「いのちのパン、救いの杯」 ヨハネによる福音書 6章34~40節
「わたしは羊の門である。 わたしを通って入る者は救われる。 その人は、門を出入りして牧草を見つける」というイエスのみことばがあります。 「わたし」という門から入る羊は、牧草を見つけて食べるようになる。 それは「命を受けるため、しかも豊かに受けるためである」と言われました。 そして更に、「わたしは良い羊飼いである」、牧草を与えて養っている「自分の羊のために命を捨てる」、「わたしは自分の羊を知っており、自分の羊もわたしを知っている」と言われました。 うかつに聴き流していれば、羊飼いと羊とのやさしい関係だけの物語となってしまいます。 そこに留まらないで、「わたしには、この囲いに入っていないほかの羊がいる。 その羊も導かなければならない。 こうして、羊は一人の羊飼いに導かれ、一つの群れになる。」と言われました。 この羊の門の囲いの中では、必要な養いが与えられる。 からだの養いだけでなく、そこに生きる命が与えられる。 また、その養いを捨て、命を捨てて囲いの外に迷い出たあるいは出て行ってしまった失われた羊のためにも、「わたしは命を捨てる」という「キリストの十字架」を語っています。 キリストに導かれる一つの群れ「教会」を語っています。 それだけではない。 「わたしは命を、再び受けるために、捨てる。 わたしは命を捨てることもでき、それを再び受けることもできる。 これはわたしが父から受けた掟である。」と、「キリストの復活」と父なる「神のみ心」まで語っているのです。 主イエスは、「命に通じる道はなんと狭く、その道も細いことか。 それを見いだす者は少ない。」とも言われました。 幸いに、私たちは恵みにより、信仰により、この道を知らされました。 この道はたとえ狭く細くても、すべての人に開かれている道であり、門です。 わたしたちが、この門をくぐって歩いていなければ見えて来ない道であり、門です。 「はらわたが引き裂かれる痛み」までをもって、私たちを待ち続け、招いてくださっておられる道であり、門です。 ですから、私たちは苦しくても、痛み傷ついても、この門をくぐります。 この道を歩きます。 それが、私自身が、また私とのかけがえのない交わりにある隣り人が、まことのパンを得るためです。 囲いの外にあるさまよう羊が命を得るためです。

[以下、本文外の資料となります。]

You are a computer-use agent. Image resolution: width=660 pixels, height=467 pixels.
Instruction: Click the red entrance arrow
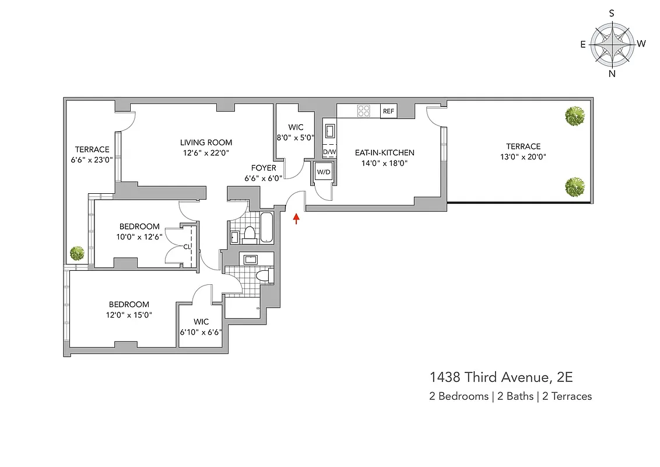click(x=296, y=218)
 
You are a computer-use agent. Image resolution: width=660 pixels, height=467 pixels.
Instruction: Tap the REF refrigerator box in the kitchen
click(x=388, y=111)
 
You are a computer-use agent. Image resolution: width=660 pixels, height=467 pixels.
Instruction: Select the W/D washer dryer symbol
click(x=323, y=172)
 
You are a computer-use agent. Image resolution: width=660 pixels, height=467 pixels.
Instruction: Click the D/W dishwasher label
click(x=329, y=152)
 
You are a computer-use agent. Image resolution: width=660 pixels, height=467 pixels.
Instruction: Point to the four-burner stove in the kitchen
click(x=364, y=110)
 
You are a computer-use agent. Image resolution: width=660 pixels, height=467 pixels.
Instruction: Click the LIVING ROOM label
click(x=206, y=142)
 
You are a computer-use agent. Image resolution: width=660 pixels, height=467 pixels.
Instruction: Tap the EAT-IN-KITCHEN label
click(x=385, y=153)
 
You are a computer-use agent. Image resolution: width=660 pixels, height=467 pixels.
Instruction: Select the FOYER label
click(x=264, y=168)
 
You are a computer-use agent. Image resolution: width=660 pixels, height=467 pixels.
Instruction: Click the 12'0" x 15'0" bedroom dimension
click(x=129, y=315)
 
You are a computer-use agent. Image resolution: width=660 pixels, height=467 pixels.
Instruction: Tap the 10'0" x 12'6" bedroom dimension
click(x=139, y=236)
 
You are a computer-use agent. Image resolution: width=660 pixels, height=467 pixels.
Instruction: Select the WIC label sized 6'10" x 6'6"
click(x=201, y=322)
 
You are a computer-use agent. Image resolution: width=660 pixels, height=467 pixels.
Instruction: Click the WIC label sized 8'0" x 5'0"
click(x=296, y=127)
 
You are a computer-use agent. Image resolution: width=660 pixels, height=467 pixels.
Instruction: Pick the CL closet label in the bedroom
click(x=187, y=246)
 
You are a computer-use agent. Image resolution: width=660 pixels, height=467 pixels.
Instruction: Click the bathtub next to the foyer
click(x=267, y=228)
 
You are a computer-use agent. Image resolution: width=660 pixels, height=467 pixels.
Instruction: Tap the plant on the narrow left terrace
click(x=77, y=253)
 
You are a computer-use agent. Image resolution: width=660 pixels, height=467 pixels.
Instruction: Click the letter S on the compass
click(x=612, y=13)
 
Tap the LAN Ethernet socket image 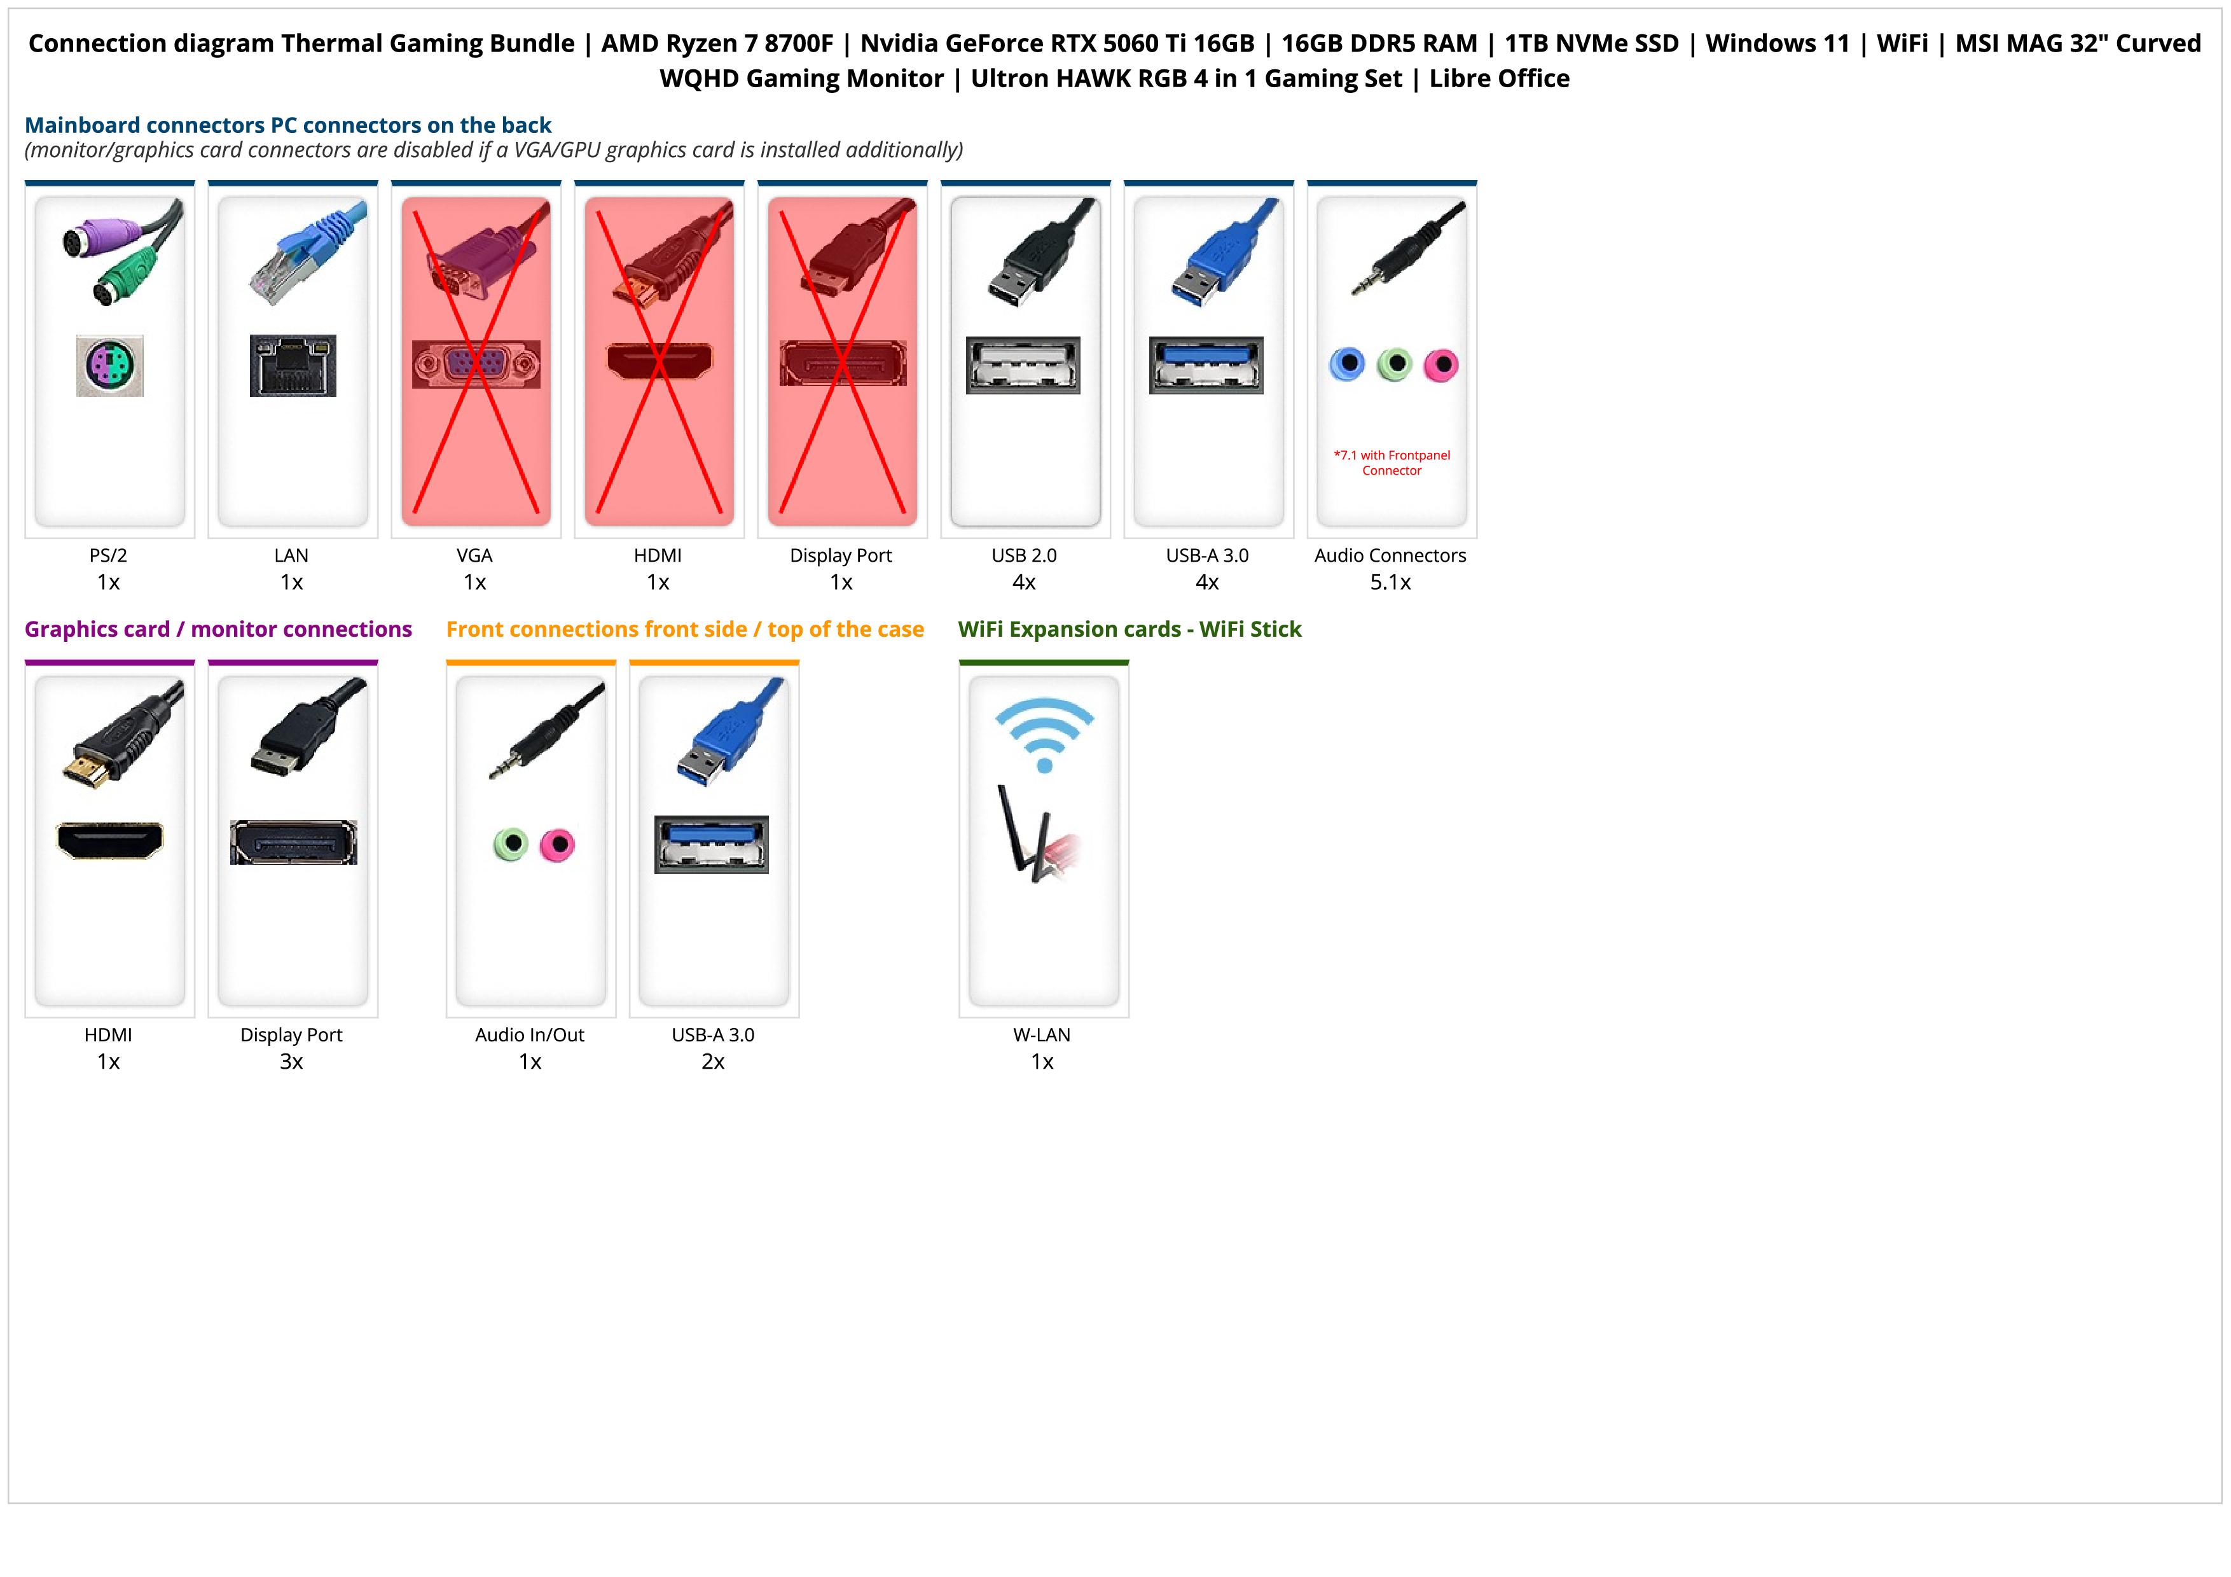(293, 365)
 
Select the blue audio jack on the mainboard (1347, 365)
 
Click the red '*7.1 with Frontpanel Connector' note (1392, 462)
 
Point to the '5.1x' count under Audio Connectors (1390, 582)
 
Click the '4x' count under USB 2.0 (1024, 582)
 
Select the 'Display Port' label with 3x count (291, 1035)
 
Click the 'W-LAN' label (1042, 1035)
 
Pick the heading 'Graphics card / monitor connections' (219, 630)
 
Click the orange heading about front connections (685, 630)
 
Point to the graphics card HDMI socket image (110, 840)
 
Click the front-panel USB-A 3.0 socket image (711, 844)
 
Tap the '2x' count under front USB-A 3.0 (713, 1061)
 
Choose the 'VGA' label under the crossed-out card (474, 556)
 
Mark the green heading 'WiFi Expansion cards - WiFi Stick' (1129, 630)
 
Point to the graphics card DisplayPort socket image (293, 842)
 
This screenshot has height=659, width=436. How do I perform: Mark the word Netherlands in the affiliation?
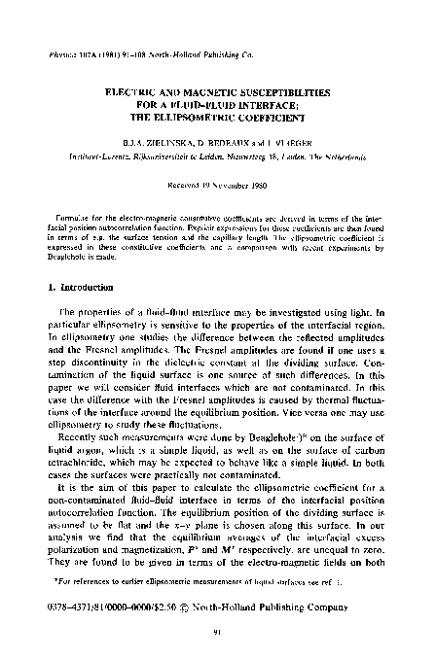pyautogui.click(x=359, y=152)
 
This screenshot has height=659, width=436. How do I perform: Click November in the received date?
pyautogui.click(x=231, y=183)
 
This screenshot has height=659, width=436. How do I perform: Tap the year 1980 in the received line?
pyautogui.click(x=268, y=183)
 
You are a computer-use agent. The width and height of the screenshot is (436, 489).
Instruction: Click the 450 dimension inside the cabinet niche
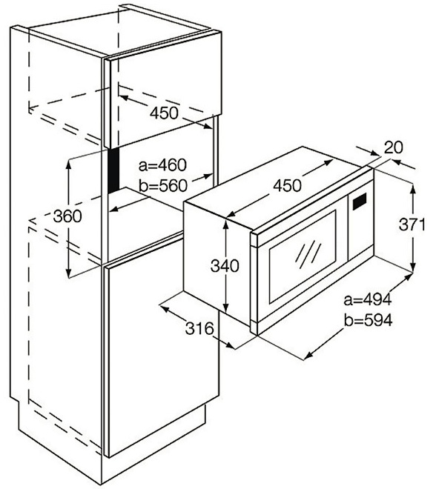[164, 113]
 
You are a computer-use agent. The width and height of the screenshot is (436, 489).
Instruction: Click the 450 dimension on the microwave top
[288, 186]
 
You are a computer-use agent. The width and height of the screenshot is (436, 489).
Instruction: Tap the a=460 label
[162, 165]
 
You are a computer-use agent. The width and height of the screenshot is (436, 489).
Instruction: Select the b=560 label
[163, 186]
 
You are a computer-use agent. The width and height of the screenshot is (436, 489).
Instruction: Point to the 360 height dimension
[67, 216]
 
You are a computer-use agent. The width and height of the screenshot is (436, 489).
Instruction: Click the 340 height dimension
[225, 266]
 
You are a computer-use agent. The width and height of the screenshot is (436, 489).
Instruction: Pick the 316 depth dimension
[199, 328]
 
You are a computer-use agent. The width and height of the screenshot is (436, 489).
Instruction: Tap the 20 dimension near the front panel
[393, 147]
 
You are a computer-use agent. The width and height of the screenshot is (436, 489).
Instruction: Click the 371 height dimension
[412, 224]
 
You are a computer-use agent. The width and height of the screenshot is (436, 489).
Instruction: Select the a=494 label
[368, 300]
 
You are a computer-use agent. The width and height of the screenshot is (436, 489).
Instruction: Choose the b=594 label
[368, 320]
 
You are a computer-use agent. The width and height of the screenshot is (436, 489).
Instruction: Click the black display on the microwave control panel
[360, 202]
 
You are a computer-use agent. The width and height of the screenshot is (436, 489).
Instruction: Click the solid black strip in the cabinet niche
[113, 170]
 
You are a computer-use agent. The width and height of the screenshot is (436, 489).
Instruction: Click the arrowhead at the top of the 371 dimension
[413, 189]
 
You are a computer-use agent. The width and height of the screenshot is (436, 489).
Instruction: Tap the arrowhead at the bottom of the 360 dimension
[68, 272]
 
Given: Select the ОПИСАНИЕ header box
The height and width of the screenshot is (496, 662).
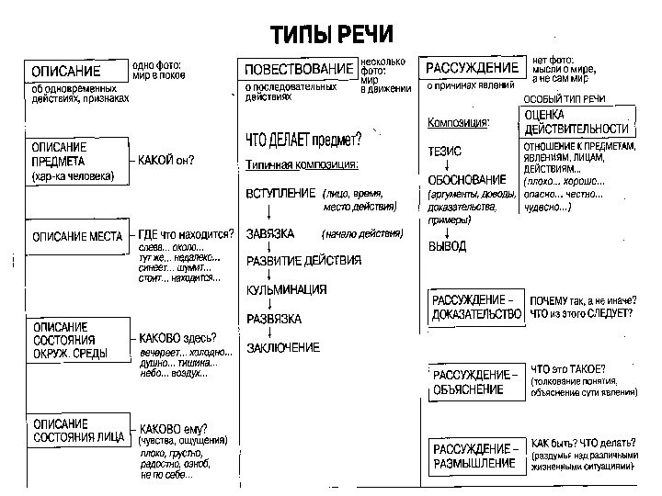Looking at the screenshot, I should point(76,71).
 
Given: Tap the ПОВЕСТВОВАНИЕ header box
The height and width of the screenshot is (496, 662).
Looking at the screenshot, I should point(298,70).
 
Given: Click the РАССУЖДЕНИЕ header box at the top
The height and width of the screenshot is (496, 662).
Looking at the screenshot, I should point(473,68).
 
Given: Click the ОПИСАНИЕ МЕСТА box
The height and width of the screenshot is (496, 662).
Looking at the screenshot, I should point(77,236).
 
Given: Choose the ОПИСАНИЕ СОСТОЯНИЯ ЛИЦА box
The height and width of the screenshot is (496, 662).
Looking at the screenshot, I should point(76,430).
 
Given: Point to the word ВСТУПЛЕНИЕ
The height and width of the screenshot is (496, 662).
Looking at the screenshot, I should point(280,195).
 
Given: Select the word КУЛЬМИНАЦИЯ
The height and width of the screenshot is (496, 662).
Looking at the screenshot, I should point(286,290).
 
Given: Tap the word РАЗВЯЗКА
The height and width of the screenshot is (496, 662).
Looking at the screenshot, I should point(274,319).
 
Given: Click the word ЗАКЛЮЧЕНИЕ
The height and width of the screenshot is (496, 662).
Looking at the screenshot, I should point(283,348).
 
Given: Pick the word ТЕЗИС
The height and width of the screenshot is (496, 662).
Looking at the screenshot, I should point(445,150).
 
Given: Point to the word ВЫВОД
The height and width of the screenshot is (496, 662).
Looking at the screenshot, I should point(447,247).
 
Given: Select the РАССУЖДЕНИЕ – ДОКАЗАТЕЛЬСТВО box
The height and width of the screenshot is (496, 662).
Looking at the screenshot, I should point(476,307).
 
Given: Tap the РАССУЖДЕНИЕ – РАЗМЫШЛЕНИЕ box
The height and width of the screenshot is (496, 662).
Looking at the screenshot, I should point(474,457).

五千人に食べ物を分け与えるという奇跡を起こされた直後に、なおも「しるし」を求めた群衆に、「わたしが命のパンである。 わたしのもとに来る者は決して飢えることがなく、わたしを信じる者は決して渇くことがない」と言われました。 この「しるし」を起こされた神がお遣わしになったイエスご自身を信じること、これをお求めになったのです。 そして、これが父なる神の「み心」である。 私はこの神の「み心」に従っている。 その「み心」とは、「わたしに与えてくださった人を一人も失わないで、終わりの日に復活させることである。」と言われたのでした。 残念ながら、群衆のみならず弟子たちもまた、この「復活のまことのパン」を信じることはできませんでした。 それどころか、十字架のもとから逃げてしまう弟子たちでした。 しかし、その弟子たちを選んで、復活した命の姿を四十日間にわたってお見せになりました。 弟子たちにとっては必要な四十日間でした。 その十日後に、約束の霊を受けて、キリストの群れが立ち上がったのでした。 彼らは「毎日ひたすら心を一つにして、家ごとに集まってパンを裂き、一緒に食事をし、神を賛美した」とあります。 復活されたキリスト、命のパンと救いの杯に与かる。 このキリストにつながり続ける。 「主よ来たりませ」と待ち望む。 これが、初代教会の礼拝の姿です。 「わたしは命のパンである。 わたしを食べなさい」と招いてくださるお方を信じます。 そのお方を遣わした「み心」を信じます。